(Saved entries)
################
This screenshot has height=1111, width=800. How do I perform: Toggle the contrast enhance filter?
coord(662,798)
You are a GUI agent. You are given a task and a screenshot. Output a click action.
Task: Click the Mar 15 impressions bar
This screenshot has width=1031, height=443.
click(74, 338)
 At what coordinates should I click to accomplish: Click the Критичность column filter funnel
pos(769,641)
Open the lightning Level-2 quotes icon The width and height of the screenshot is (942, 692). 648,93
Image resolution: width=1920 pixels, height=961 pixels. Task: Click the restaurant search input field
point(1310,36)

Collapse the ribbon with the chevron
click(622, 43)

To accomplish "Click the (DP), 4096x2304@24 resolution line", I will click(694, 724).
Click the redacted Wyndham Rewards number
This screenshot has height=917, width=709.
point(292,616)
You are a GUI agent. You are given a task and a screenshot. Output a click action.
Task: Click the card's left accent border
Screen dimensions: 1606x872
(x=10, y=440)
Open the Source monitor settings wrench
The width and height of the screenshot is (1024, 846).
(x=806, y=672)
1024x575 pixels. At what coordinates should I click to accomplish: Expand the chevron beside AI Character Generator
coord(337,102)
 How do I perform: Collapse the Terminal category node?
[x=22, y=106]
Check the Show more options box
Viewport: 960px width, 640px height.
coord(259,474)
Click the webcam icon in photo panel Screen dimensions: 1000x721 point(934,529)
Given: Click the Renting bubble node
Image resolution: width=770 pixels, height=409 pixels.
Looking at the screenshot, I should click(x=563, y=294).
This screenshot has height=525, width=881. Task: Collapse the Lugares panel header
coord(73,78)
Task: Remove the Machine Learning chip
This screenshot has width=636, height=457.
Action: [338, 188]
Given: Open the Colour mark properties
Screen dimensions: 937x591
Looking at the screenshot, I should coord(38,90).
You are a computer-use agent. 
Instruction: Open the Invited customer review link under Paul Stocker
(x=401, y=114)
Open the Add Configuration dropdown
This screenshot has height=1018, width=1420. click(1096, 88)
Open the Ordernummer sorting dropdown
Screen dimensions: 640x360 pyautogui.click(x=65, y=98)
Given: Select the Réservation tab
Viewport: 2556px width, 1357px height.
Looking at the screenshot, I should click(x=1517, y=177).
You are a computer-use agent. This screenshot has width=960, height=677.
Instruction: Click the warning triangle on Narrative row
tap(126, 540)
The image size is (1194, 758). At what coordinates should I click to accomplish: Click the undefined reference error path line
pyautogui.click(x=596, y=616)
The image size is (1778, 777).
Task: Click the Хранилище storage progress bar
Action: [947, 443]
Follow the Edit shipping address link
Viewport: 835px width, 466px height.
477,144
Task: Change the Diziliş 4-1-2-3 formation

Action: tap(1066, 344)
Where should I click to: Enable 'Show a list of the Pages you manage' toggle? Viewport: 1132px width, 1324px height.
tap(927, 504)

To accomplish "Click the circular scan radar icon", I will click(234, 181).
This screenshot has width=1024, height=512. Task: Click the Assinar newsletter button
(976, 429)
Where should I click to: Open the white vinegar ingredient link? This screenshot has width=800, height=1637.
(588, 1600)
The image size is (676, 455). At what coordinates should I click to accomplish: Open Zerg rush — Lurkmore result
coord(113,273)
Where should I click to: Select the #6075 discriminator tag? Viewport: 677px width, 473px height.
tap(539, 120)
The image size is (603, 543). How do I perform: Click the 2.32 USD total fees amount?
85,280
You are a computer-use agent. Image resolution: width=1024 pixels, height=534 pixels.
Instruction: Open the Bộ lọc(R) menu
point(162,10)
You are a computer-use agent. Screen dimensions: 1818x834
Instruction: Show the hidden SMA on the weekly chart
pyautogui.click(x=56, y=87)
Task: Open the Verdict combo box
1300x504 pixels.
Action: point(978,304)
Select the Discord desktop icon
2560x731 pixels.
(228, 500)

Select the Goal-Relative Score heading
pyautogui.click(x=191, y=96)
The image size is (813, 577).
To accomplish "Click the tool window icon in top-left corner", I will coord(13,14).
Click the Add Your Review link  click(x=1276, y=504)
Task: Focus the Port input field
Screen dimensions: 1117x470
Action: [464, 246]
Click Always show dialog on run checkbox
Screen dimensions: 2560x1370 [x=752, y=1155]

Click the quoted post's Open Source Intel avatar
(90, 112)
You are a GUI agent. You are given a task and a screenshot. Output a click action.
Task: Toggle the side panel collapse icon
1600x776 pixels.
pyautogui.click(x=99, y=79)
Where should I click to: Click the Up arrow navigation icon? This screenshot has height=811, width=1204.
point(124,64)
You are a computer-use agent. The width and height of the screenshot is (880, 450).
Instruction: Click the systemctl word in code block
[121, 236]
################
--- How to complete this task ---
Produce a word-for-word copy of all the entries above.

--- The answer ---
This screenshot has height=1111, width=800. How do I perform: Toggle the contrast enhance filter?
coord(662,798)
You are a GUI agent. You are given a task and a screenshot. Output a click action.
Task: Click the Mar 15 impressions bar
This screenshot has width=1031, height=443.
click(74, 338)
 At what coordinates should I click to accomplish: Click the Критичность column filter funnel
pos(769,641)
Open the lightning Level-2 quotes icon The width and height of the screenshot is (942, 692). 648,93
Image resolution: width=1920 pixels, height=961 pixels. Task: Click the restaurant search input field
point(1310,36)

Collapse the ribbon with the chevron
click(622, 43)

To accomplish "Click the (DP), 4096x2304@24 resolution line", I will click(694, 724).
Click the redacted Wyndham Rewards number
This screenshot has height=917, width=709.
point(292,616)
You are a GUI agent. You are given a task and a screenshot. Output a click action.
Task: Click the card's left accent border
Screen dimensions: 1606x872
(x=10, y=440)
Open the Source monitor settings wrench
The width and height of the screenshot is (1024, 846).
(x=806, y=672)
1024x575 pixels. At what coordinates should I click to accomplish: Expand the chevron beside AI Character Generator
coord(337,102)
 How do I perform: Collapse the Terminal category node?
[x=22, y=106]
Check the Show more options box
Viewport: 960px width, 640px height.
coord(259,474)
Click the webcam icon in photo panel Screen dimensions: 1000x721 point(934,529)
Given: Click the Renting bubble node
Image resolution: width=770 pixels, height=409 pixels.
Looking at the screenshot, I should click(x=563, y=294).
This screenshot has height=525, width=881. Task: Collapse the Lugares panel header
coord(73,78)
Task: Remove the Machine Learning chip
This screenshot has width=636, height=457.
Action: [338, 188]
Given: Open the Colour mark properties
Screen dimensions: 937x591
Looking at the screenshot, I should coord(38,90).
You are a computer-use agent. 
Instruction: Open the Invited customer review link under Paul Stocker
(x=401, y=114)
Open the Add Configuration dropdown
This screenshot has height=1018, width=1420. click(1096, 88)
Open the Ordernummer sorting dropdown
Screen dimensions: 640x360 pyautogui.click(x=65, y=98)
Given: Select the Réservation tab
Viewport: 2556px width, 1357px height.
Looking at the screenshot, I should click(x=1517, y=177).
You are a computer-use agent. This screenshot has width=960, height=677.
Instruction: Click the warning triangle on Narrative row
tap(126, 540)
The image size is (1194, 758). At what coordinates should I click to accomplish: Click the undefined reference error path line
pyautogui.click(x=596, y=616)
The image size is (1778, 777).
Task: Click the Хранилище storage progress bar
Action: [947, 443]
Follow the Edit shipping address link
Viewport: 835px width, 466px height.
477,144
Task: Change the Diziliş 4-1-2-3 formation

Action: tap(1066, 344)
Where should I click to: Enable 'Show a list of the Pages you manage' toggle? Viewport: 1132px width, 1324px height.
tap(927, 504)

To accomplish "Click the circular scan radar icon", I will click(234, 181).
This screenshot has width=1024, height=512. Task: Click the Assinar newsletter button
(976, 429)
Where should I click to: Open the white vinegar ingredient link? This screenshot has width=800, height=1637.
(588, 1600)
The image size is (676, 455). At what coordinates should I click to accomplish: Open Zerg rush — Lurkmore result
coord(113,273)
Where should I click to: Select the #6075 discriminator tag? Viewport: 677px width, 473px height.
tap(539, 120)
The image size is (603, 543). How do I perform: Click the 2.32 USD total fees amount?
85,280
You are a computer-use agent. Image resolution: width=1024 pixels, height=534 pixels.
Instruction: Open the Bộ lọc(R) menu
point(162,10)
You are a computer-use agent. Screen dimensions: 1818x834
Instruction: Show the hidden SMA on the weekly chart
pyautogui.click(x=56, y=87)
Task: Open the Verdict combo box
1300x504 pixels.
Action: point(978,304)
Select the Discord desktop icon
2560x731 pixels.
(228, 500)

Select the Goal-Relative Score heading
pyautogui.click(x=191, y=96)
The image size is (813, 577).
To accomplish "Click the tool window icon in top-left corner", I will coord(13,14).
Click the Add Your Review link  click(x=1276, y=504)
Task: Focus the Port input field
Screen dimensions: 1117x470
Action: [464, 246]
Click Always show dialog on run checkbox
Screen dimensions: 2560x1370 [x=752, y=1155]

Click the quoted post's Open Source Intel avatar
(90, 112)
You are a GUI agent. You are given a task and a screenshot. Output a click action.
Task: Toggle the side panel collapse icon
1600x776 pixels.
pyautogui.click(x=99, y=79)
Where should I click to: Click the Up arrow navigation icon? This screenshot has height=811, width=1204.
point(124,64)
You are a computer-use agent. The width and height of the screenshot is (880, 450).
Instruction: Click the systemctl word in code block
[121, 236]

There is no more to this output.